== EXERCISE DIRECTIONS ==
Only these lines of the data below are wanted: the one with "Task: Enable the Display in Job Ad checkbox", the one with "Select the Graphite", and any lines between them, each repeated exactly.

[MATERIALS PROVIDED]

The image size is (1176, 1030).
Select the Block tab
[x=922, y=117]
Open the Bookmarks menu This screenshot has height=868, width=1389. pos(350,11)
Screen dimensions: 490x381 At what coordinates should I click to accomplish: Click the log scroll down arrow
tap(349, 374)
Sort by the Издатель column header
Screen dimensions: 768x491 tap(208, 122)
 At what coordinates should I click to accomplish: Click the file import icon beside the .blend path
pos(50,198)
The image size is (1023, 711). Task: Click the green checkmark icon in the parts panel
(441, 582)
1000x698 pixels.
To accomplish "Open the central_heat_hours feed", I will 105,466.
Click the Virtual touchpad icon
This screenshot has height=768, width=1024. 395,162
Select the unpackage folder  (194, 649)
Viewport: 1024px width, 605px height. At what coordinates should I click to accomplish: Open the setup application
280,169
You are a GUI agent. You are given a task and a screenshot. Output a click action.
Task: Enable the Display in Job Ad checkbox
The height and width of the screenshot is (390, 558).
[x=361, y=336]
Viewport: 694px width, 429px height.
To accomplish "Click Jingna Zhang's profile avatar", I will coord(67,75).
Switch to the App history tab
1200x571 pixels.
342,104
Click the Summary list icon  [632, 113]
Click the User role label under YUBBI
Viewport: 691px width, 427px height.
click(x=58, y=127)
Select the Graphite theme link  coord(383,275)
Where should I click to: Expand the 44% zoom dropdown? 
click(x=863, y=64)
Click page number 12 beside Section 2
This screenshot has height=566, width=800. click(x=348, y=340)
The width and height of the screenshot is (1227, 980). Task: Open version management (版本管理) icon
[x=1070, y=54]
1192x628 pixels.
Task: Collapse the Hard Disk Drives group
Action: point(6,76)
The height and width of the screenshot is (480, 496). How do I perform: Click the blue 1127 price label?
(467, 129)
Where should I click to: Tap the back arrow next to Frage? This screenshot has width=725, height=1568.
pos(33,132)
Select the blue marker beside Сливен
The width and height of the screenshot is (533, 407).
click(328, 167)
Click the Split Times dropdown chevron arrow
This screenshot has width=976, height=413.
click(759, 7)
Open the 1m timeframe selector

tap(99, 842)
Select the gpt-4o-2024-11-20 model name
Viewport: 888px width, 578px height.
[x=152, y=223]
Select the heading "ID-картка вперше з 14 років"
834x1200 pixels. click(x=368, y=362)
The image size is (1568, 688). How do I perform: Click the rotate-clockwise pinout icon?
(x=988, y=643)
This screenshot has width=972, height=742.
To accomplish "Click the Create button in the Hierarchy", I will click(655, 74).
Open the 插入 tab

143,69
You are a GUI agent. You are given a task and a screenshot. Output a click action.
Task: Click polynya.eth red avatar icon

[/MATERIALS PROVIDED]

== EXERCISE OUTPUT ==
Task: Enable the Display in Job Ad checkbox
The height and width of the screenshot is (390, 558).
[x=361, y=336]
Viewport: 694px width, 429px height.
To accomplish "Click Jingna Zhang's profile avatar", I will coord(67,75).
Switch to the App history tab
1200x571 pixels.
342,104
Click the Summary list icon  [632, 113]
Click the User role label under YUBBI
Viewport: 691px width, 427px height.
click(x=58, y=127)
Select the Graphite theme link  coord(383,275)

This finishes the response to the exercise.